- **Information given**:
◇ ◇ ◇ ◇ ◇
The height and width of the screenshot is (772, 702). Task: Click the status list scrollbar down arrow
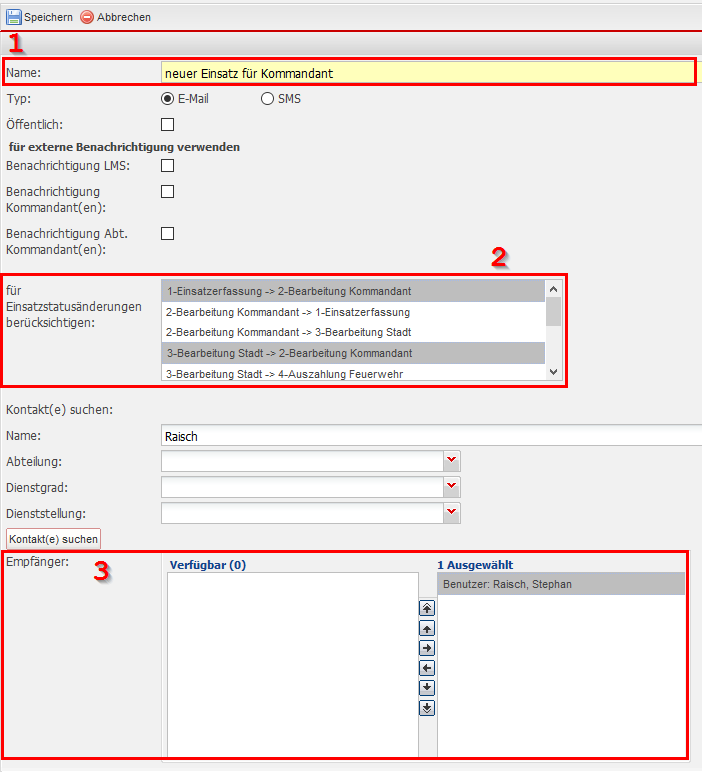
◇ ◇ ◇ ◇ ◇
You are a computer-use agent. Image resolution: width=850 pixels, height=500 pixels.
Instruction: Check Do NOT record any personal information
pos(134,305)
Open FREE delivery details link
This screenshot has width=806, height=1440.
◇ ◇ ◇ ◇ ◇
Retype word for word everything in the listing above from the line that holds "Open FREE delivery details link" down to the line that holds "This screenshot has width=806, height=1440.". Keep both end lines and leave out the rest.

Open FREE delivery details link
This screenshot has width=806, height=1440.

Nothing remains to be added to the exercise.